Isi surat itu singkat tapi cukup untuk membuat muka Hoogenband seketika itu juga memerah. Ia meremas kertas itu dan merobek-robek nya menjadi berkeping-keping dan memukulkan tangan nya dengan kencang ke meja. Sontak sang prajurit terkaget dan mundur dua langkah.

"Jepang tidak boleh memasuki Balikpapan!!! Buat barikade di sekeliling kota dan hancurkan seluruh kilang minyak yang berada di Balikpapan! Om deze stad binnen te komen, ze moeten gemaakt zijn van korpsen, begrepen? Dan beri tahu kapten Colijn dan kapten Reiderhoff agar besok berkumpul di markas besar."

Perintah Hoogenband sambil menunjuk prajurit itu.

"Ja meneer!"

Prajurit itu segera memberi hormat dan bergegas meninggalkan ruangan, menyisakan Hoogenband dan keheningan di ruangan itu. Hoogenband segera memperbaiki posisi kursinya dan terduduk diam. Ia mengusap-usap wajahnya yang lelah dan berpikir sejenak.

"Apa yang harus kita lakukan? Kapan Jepang akan menyerang? Berapa banyak pasukannya? Arghhh…"

Hoogenband mengacak-acak rambutnya bingung apa yang harus ia lakukan. Baginya beban yang harus ditanggungnya ini terlalu berat. Meskipun sudah tahu akan rencana penyerangan Jepang tapi Hoogenband tidak mengantisipasi penyerangan yang begitu cepat.

Hoogenband segera duduk dan mengambil sebuah kertas kosong beserta pena. Ia kemudian mulai menulis sebuah surat kepada atasan yang ada di Batavia.

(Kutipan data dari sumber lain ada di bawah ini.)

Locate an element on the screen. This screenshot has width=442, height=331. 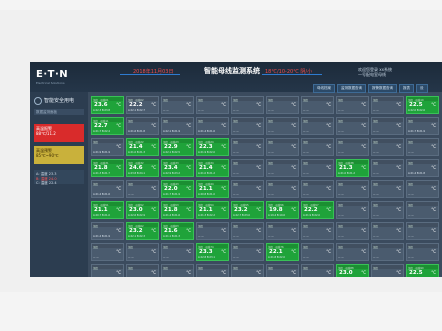
sensor-card: 温度 · 母线55 23.2 °C A:22.7 B:23.0 is located at coordinates (248, 210).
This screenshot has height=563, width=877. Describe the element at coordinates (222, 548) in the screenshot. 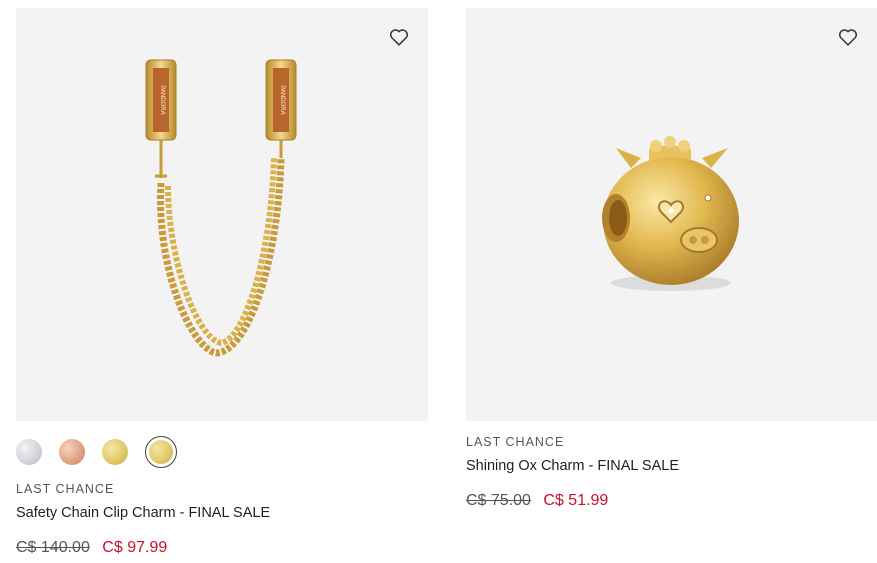

I see `price-block: C$ 140.00 C$ 97.99` at that location.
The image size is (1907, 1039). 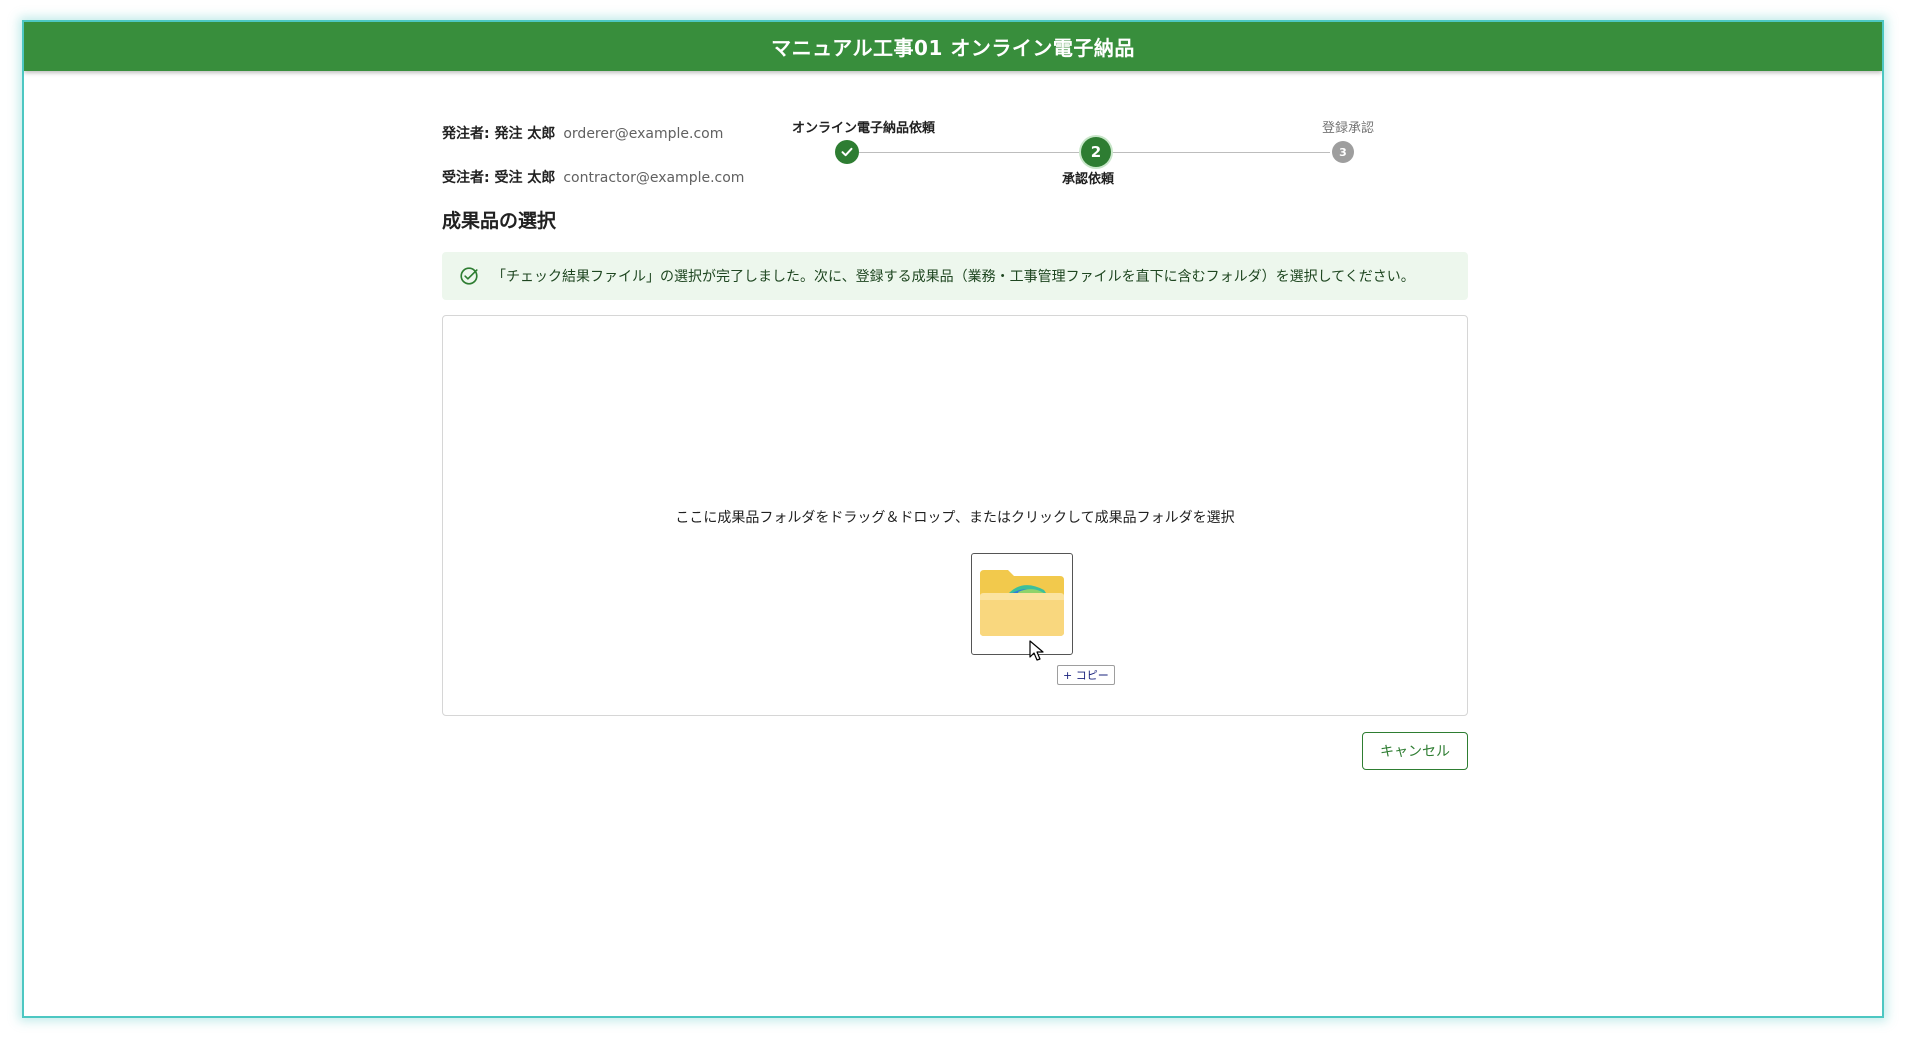 I want to click on contractor-info: 受注者: 受注 太郎 contractor@example.com, so click(x=593, y=177).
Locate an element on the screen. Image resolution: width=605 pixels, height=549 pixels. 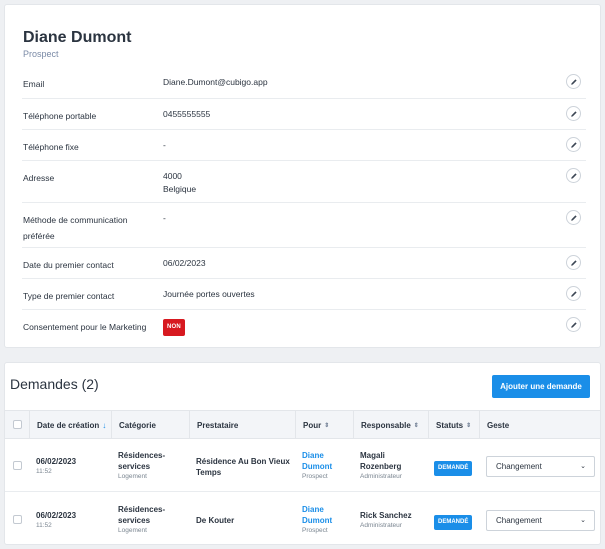
cell-for: Diane Dumont Prospect is located at coordinates (325, 466).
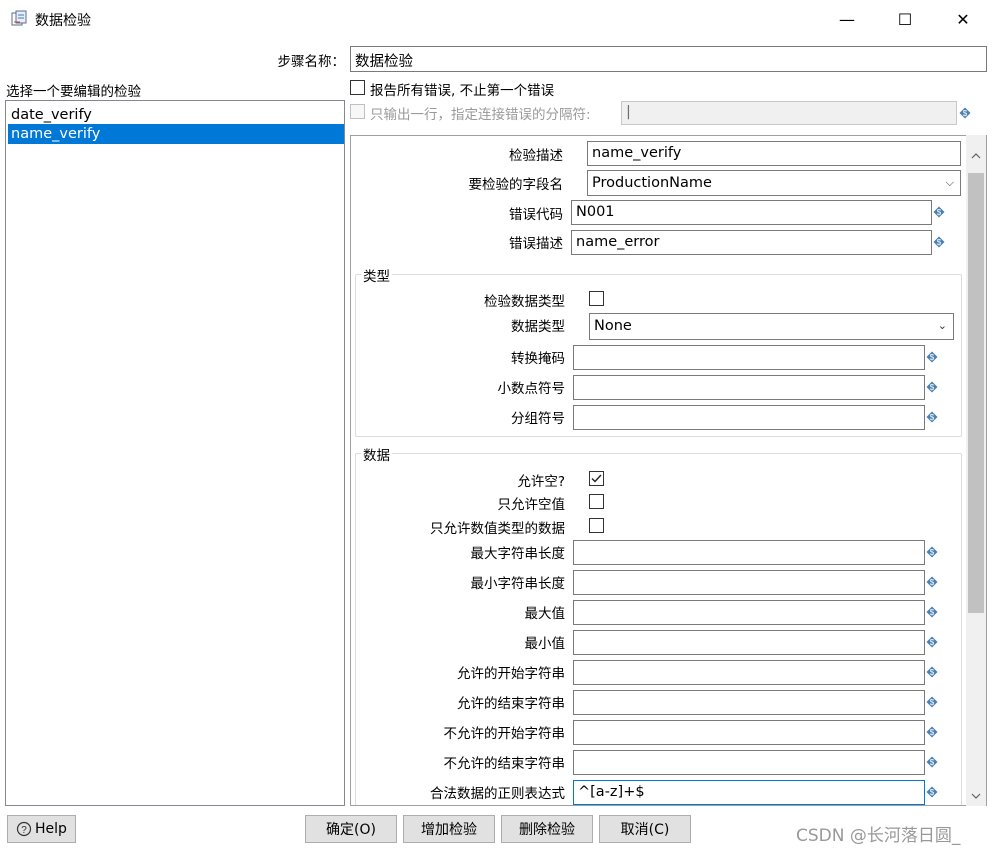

"Surat ini dikirimkan oleh kurir tercepat yang kami punya dan seharusnya tiba dalam 2 hari. Kami melaporkan bahwa rumor mengenai invasi Jepang terbukti. Saat ini, Kota Balikpapan sudah ditarget oleh Jepang. Maka dari itu, kami akan mundur dari Kota Balikpapan untuk bergabung dengan divisi lainnya di Samarinda. Kilang-kilang di Kota Balikpapan akan kami luluh lantahkan agar Jepang tidak mendapat keuntungan. Demikian surat ini."

Setelah beberapa kali membaca ulang surat yang ditulisnya, Hogeenband kemudian melipatnya lalu menyegelnya dengan lilin dan diberi cap kerajaan. Ia kemudian memanggil kurir tercepatnya. "BUDJANG!" Teriak Hoogenband tetapi tidak ada yang menyahut. "BUDJANG!" Sekali lagi Hoogenband berteriak, namun kali ini seorang anak remaja berkisar umur 15 tahun segera berlari memasuki ruangan.

"Ja, Meneer ada apa?", jawab Budjang kurir tercepatnya

"Kirimkan surat ini kepada jendral utama di Batavia dalam 2 hari".

"Siap meneer".

Hoogenband kemudian melangkah keluar dari ruangannya sambil menyalakan rokoknya yang mati.